Philosopher A C Grayling wonders about art.

Art might be our language’s most controversially difficult word to define, but one thing that has never been a necessary part of its definition, whatever else is understood by it, is that something can count as art only if it is nice, soothing, pleasant, unshocking, good mannered and safe. A crucified frog, a horribly jerking body in an electric chair, a waxwork of Hitler, goldfish swimming in a blender about to be turned on, are all in various ways and to various extents disagreeable, some of them more so to some people than to others, but this fact alone does not prevent them from being art if they are art.

But, in a letter sent to The Art Paper for publication, Jane Kallir of the Galerie St. Etienne gets to the point.

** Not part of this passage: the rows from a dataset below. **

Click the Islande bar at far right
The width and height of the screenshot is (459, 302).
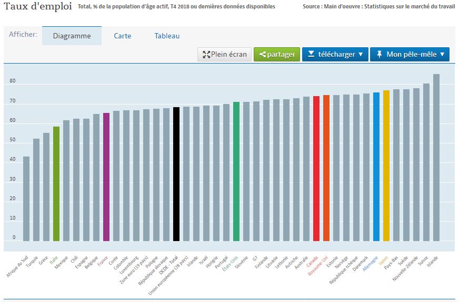[436, 158]
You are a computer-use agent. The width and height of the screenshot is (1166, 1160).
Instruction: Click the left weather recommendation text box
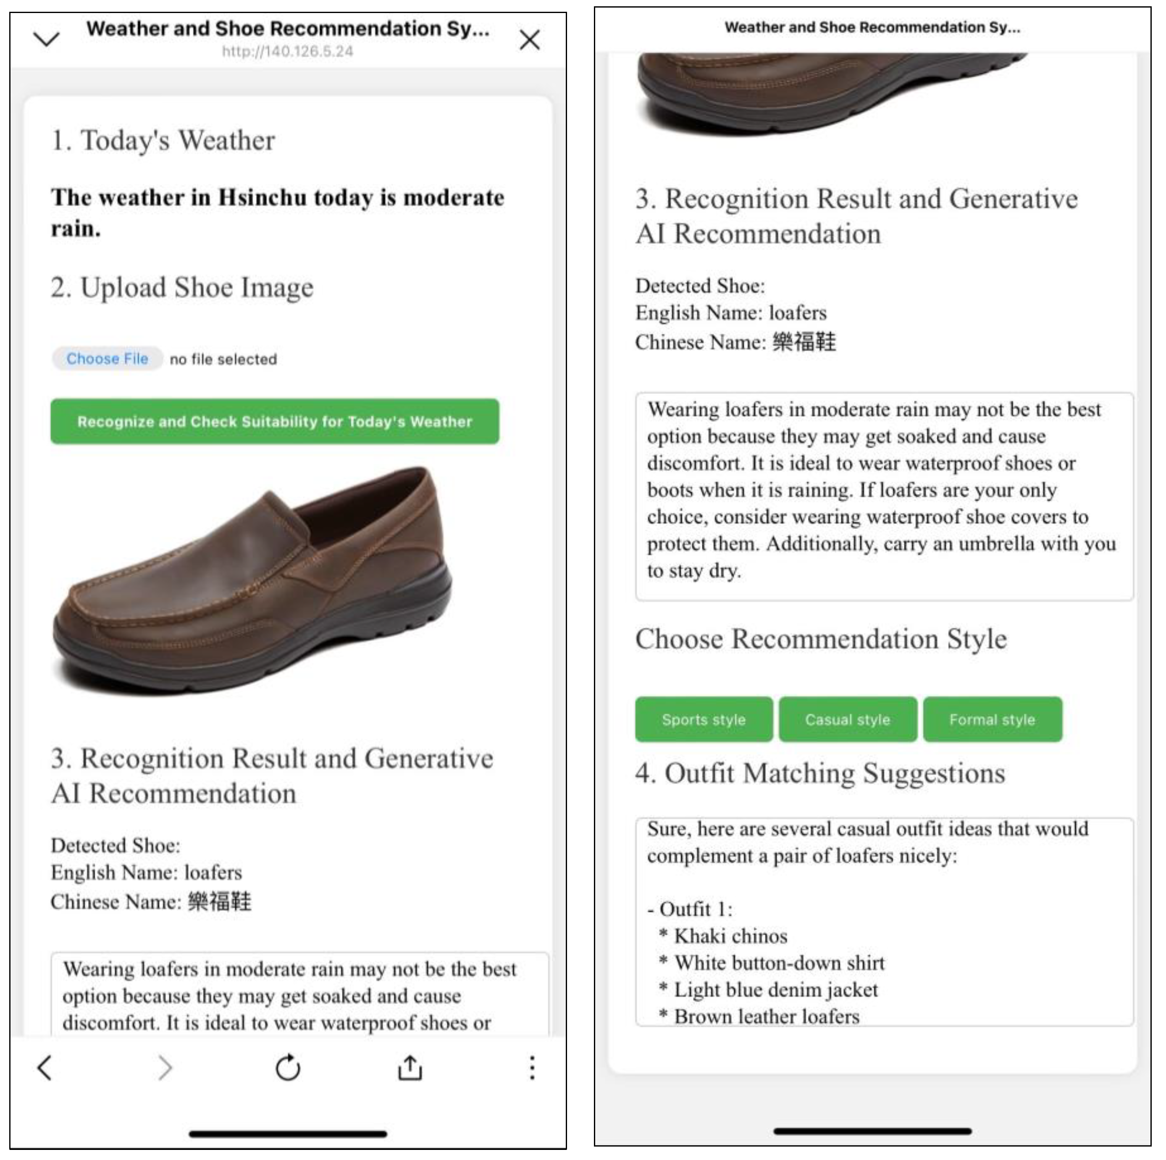tap(299, 995)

In his Op-Ed commentary on Marco Evaristti¹s “Helena” (in which viewers are invited to puree goldfish in a blender), A.C. Grayling makes a specious comparison to the work of the French Impressionists. Yes, we all know that tastes change over time, and what was once shocking is in some cases today highly valued. But the blenderized fish are not shocking in the same way that Impressionism, Expressionism, Dada or any number of earlier art movements were shocking in their day. Evaristti¹s piece is shocking because it is murder, albeit of an allegedly inferior species. It is true that those of us who are not vegetarians condone the killing of animals for food (and in fact the conditions in most slaughterhouses are arguably crueller than those in the lobster pot or blender), but killing for art is gratuitous and obscene. Bear-baiting and cock-fighting are no longer legal in most Western countries, because most of us believe that animals should not be tormented or killed purely for entertainment. In recent years, we have become increasingly cognizant of the genetic, cognitive and emotional ties than bind human and non-human animals, and as a result, efforts have been made to reduce or eliminate many forms of animal cruelty. It is indeed possible that a hundred years hence, it will be commonplace to kill animals for art’s sake, but if so, the human race will have taken a huge moral step backwards.